Comparing a Roth IRA vs. a Traditional IRA

It is common to have questions as you compare a Roth IRA vs a Traditional IRA. It is important to answer these questions before investing your money.

The question of whether to fund a Traditional IRA or Roth IRA is a big financial decision that will affect you now and in retirement. Although both allow you to save for the future, there are several pros and cons to each one.

Some of the Differences

When you compare a Roth IRA vs. Traditional IRA you will quickly learn about one major difference: the way that you are taxed.

For example, if you earn $35,000 per year and put $3,000 in a Traditional IRA, you will only pay tax on $32,000 in income. Upon reaching 59 ½, you can withdrawal these funds. At that time, you will pay tax.

If you put the same $3,000 in a Roth IRA, your situation is a bit different. Upfront, you will not receive any tax deduction.

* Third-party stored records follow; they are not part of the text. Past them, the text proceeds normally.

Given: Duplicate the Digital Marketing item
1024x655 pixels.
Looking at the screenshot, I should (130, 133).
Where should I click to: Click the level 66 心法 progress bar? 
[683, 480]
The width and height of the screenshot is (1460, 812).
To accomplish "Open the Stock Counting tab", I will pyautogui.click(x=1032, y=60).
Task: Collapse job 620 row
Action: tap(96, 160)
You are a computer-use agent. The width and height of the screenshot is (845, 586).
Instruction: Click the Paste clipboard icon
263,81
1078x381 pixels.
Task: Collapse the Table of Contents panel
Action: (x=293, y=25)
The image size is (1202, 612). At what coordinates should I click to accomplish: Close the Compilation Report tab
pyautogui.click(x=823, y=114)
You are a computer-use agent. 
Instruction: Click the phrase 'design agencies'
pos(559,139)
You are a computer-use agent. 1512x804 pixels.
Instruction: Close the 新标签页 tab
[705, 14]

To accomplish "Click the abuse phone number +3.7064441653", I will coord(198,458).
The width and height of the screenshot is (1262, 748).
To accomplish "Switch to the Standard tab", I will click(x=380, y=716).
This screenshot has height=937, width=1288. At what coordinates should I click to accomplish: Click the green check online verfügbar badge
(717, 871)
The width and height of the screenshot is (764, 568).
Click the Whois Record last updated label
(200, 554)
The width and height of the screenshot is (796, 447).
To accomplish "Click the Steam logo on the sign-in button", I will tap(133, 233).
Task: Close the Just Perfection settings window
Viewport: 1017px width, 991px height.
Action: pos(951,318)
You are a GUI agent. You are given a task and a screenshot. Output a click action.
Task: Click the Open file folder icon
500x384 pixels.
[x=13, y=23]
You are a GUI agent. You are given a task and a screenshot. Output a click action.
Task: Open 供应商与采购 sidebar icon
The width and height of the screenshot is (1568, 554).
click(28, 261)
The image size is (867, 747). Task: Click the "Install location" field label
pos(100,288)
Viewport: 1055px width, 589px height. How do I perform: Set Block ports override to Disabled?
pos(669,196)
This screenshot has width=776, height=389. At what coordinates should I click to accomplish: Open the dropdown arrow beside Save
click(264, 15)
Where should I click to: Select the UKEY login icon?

While this seems like a “bad deal” keep in mind that you can withdrawal the money tax free at age 59 ½.

Another difference comes into play if you decide to take distributions before reaching 59 ½. With a Traditional IRA, early withdrawals are penalized at 10 percent. Along with this, you have to pay any tax that is due on the money. With a Roth IRA, you can withdrawal the principal amount at any time without incurring a penalty. The only time you will be penalized is if you withdrawal earnings that your money has made.

Do you qualify for a Roth IRA? Unlike a Traditional IRA, you may not qualify. Your eligibility is based on your income. Your adjusted gross income must be below these limits: $105,000 for single or head of household and $166,000 for married filing jointly.

No matter which type of retirement account you decide on, be sure to first compare a Roth IRA vs. Traditional IRA.